Discussion
Our assessment demonstrated the potential of employing presence-only
data for evaluating community responses to climate warming, specifically
by quantifying the Community Temperature Index (CTI) and
thermophilization. The aggregation of presence-only data in pseudo-plots
yields CTI values remarkably consistent with those obtained by
co-occurrence plots, which are conventionally perceived as more reliable
(Bertrand et al., 2011; Pacheco‐Riaño et al., 2023). Presence-only data
typically originate from museum collections and citizen science
projects. As such, they often suffer from different spatial and
taxonomical biases, e.g., variable sampling density per area and
low-quality control of species identification (Beck et al., 2014).

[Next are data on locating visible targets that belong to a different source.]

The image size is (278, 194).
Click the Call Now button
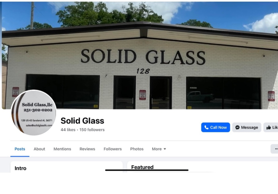(x=215, y=127)
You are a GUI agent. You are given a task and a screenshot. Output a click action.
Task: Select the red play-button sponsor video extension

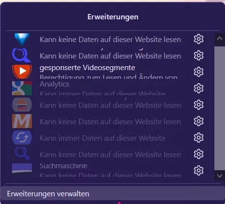tap(22, 72)
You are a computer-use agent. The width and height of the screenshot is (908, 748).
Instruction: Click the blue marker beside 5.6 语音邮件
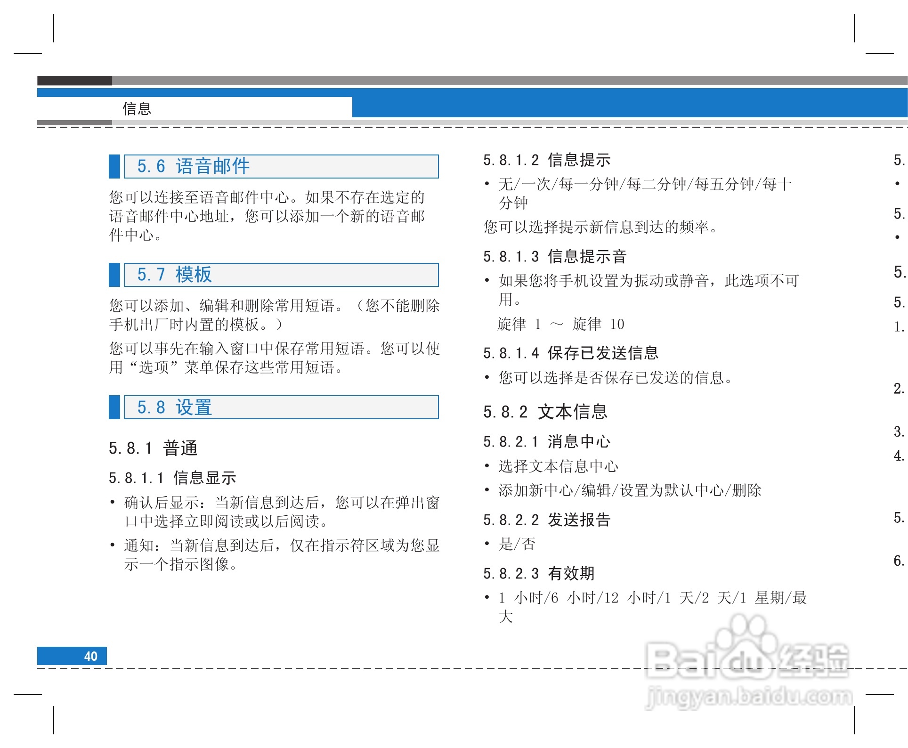114,167
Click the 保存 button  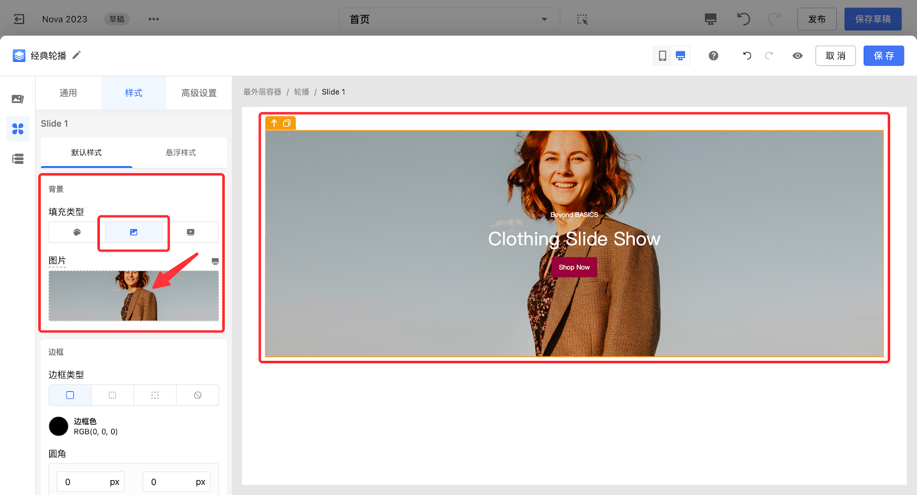click(x=883, y=56)
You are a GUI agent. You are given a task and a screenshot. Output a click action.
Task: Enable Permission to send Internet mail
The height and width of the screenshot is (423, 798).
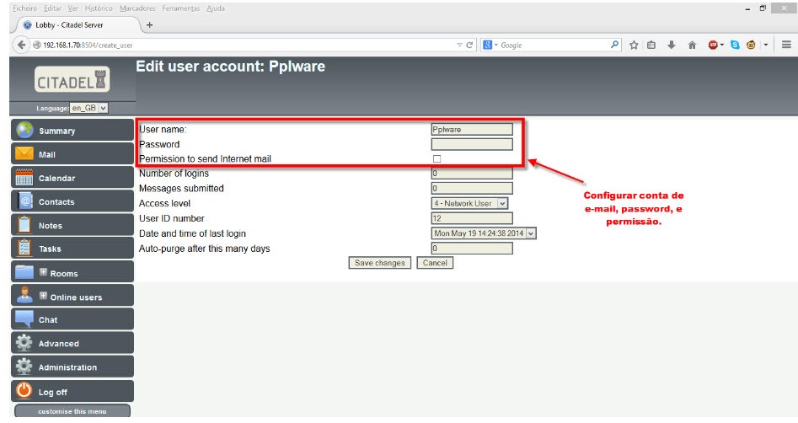pyautogui.click(x=436, y=158)
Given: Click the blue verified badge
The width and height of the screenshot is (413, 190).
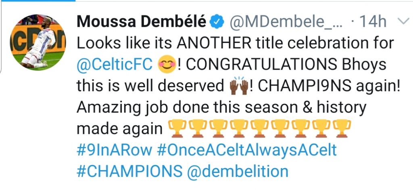Looking at the screenshot, I should [218, 22].
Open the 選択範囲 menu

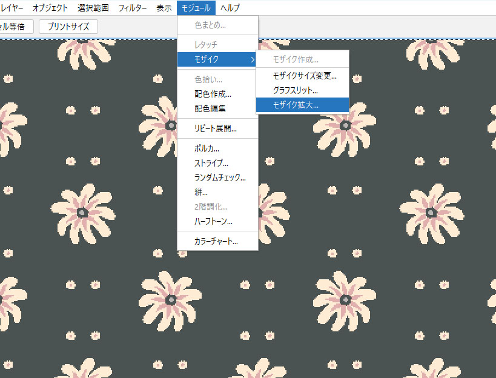pos(93,8)
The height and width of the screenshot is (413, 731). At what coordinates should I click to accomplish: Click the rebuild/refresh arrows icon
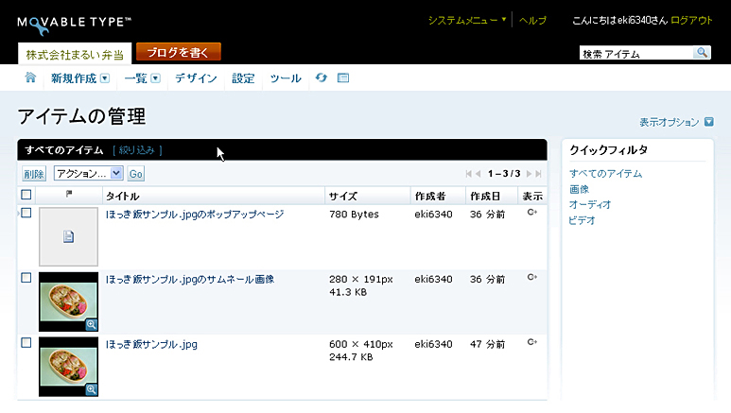(x=322, y=77)
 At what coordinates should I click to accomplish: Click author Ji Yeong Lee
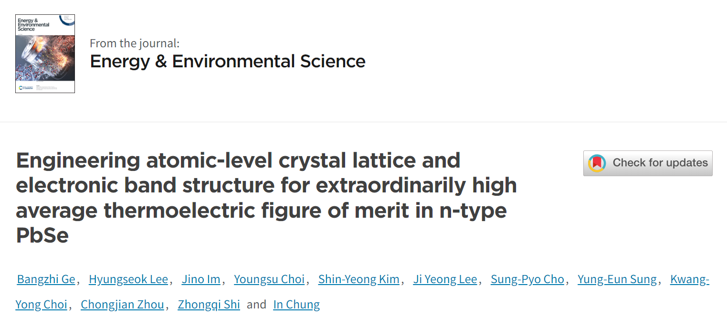(445, 279)
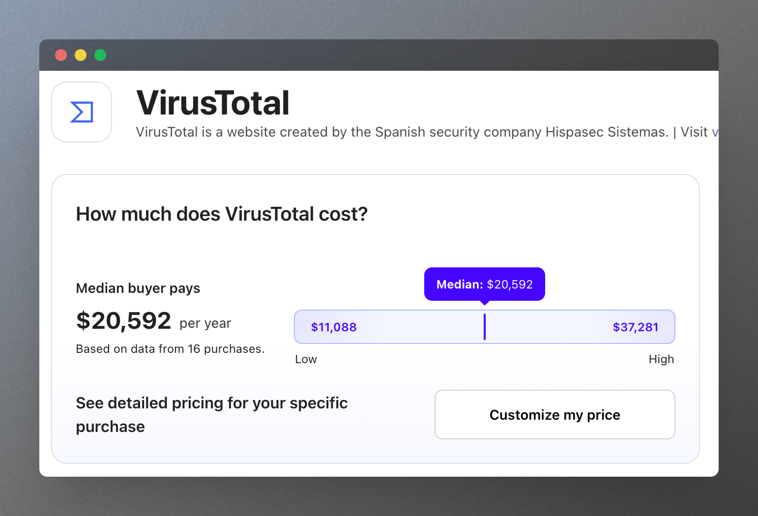The width and height of the screenshot is (758, 516).
Task: Click the Median buyer pays heading
Action: 138,288
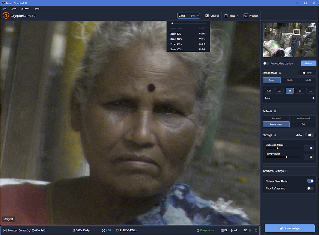Click the Remove Blur slider handle
Screen dimensions: 319x235
(287, 157)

Despite the inherent biases and errors associated with presence-only
data, our study reveals a consistent estimate of the CTI for the paired
plots and a consistent temporal trend in thermophilization from the two
data sets. This consistency can be attributed to the absence of biases
in species observations regarding their temperature indicator values. In
simpler terms, there is no tendency to record more cold-adapted or
warm-adapted species in presence-only data compared to co-occurrence
data. Even if species in an area is under-sampled in the presence-only
pseudo-plots, the likelihood of observing a species, regardless of its
temperature indicator value, remains constant. Likewise for the
misidentification of species, there is no relationship with consistently
higher or lower thermal indicator values. In addition, even if a
proportion of the species was misidentified, we expect this to be minor
compared to the substantial number of correct identifications and thus
expect misidentification to have a minor impact on our analyses.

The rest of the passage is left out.